Bir fikri anlatmaya çalışan eserde de bu durumu görürüz. Yani okuyucular daha çok kendi görüşleri doğrultusunda, kendine yakın bulduğu yazarlara yönelecektir.
Yazar eserinde mücerret mefhumları açıklarken çeşitli tasvirler kullanır. Ama eserini sunduğu okuyucu kendi düşünce ikliminde mana yükler.
Fakat burada mühim bir sorunla karşılaşmak mümkündür. Sadece kendi dünyasının kapısından girme gayretinde olanlar; hep aynı pencereden bakacaklar, aynı kanaate sahip olacaklardır.
Seyrine dalındığında hep aynı hissi uyandıran manzara gibi çeşitlenmeyen ve zamanla saplantı halini alarak dalgınlaştıran bir durum vuku bulacaktır.
Tabi nihayetinde telkin edilmek istenilen düşünce doğruluğu sorgulanmadan kabul edilecektir.
Burada gaye fikri direkt alıp sindirmeden, elemeden yerleştirmek olmamalıdır.
Vaziyet böyle olunca günümüzde yaşadığımız ve sancısını çektiğimiz, her yıl birbirini takip eden takvim yaprağında olduğu gibi kopyalar türeyecek ve tekrar halini alacaktır.
Neticede neşriyatlar içerisinde daha önce söylenilenleri barındıracaktır.
Bir fikir insan içinde mukavemete uğramazsa, okuyan okuduğundan hiçbir çıkarımda bulunmazsa ve sonucunda yeni fikirler söylenemezse yapılan onca okumalar akim kalır.

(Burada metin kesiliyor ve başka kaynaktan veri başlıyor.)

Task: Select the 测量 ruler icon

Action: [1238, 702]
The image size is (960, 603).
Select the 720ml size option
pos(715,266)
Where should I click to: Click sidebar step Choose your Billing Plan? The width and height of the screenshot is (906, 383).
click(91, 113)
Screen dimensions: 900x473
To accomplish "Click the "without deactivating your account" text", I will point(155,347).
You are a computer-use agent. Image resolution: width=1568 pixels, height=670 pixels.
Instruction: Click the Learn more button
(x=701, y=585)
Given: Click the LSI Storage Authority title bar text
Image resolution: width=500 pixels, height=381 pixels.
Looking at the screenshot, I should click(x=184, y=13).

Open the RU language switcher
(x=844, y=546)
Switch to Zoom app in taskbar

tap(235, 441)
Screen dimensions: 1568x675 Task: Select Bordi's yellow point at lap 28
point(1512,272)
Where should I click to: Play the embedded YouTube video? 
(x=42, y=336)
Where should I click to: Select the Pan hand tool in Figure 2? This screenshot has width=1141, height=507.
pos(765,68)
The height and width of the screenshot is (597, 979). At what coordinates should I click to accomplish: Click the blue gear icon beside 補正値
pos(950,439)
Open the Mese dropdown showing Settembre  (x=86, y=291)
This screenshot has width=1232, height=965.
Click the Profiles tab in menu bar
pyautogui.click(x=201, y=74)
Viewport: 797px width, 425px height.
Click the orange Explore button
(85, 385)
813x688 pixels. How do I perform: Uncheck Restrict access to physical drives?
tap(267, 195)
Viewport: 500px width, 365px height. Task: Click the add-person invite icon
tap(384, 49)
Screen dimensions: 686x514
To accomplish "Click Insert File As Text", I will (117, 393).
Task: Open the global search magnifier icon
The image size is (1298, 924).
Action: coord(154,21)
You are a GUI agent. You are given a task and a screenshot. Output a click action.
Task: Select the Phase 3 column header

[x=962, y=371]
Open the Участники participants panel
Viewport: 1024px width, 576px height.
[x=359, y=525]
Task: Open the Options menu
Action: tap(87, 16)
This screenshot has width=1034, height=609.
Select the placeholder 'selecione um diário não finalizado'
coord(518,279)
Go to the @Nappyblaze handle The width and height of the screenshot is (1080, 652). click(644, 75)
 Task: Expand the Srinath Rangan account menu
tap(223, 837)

Yazımı kaleme almamda etkili olan Peyami Safa da bu hususla ilgili; uyanık zekâ, okurken her an şüphe içindedir. Bu şüphe at sineği gibidir; savarsınız, yine gelir. Bizi rahatsız etmesine mukabil, sinirlendirici olsa bile dalgınlıktan uyandırıcı etkisi vardır der. Dolayısıyla mütalaalar, tenkitler yapılmalı, okuyucuya sunulanın yanlış da olabileceği şuuruyla her zaman daha doğrusunu düşünmek gayretinde olunmalıdır.
Aynı kitabı birden fazla okumak daha faydalıdır. İlkinde görünmeyen, yorumlanamayan mevzu diğer okumalarda daha anlaşılır olabilir.
Yapılan tenkitler yeni ve faydalı fikirler türemesine vesile olabilir.
Ezelin, ebedin şifresi; menfinin, müspetin şifresi bizdedir.
Ahdimiz yeni şeyler söyleyebilmek olmalıdır.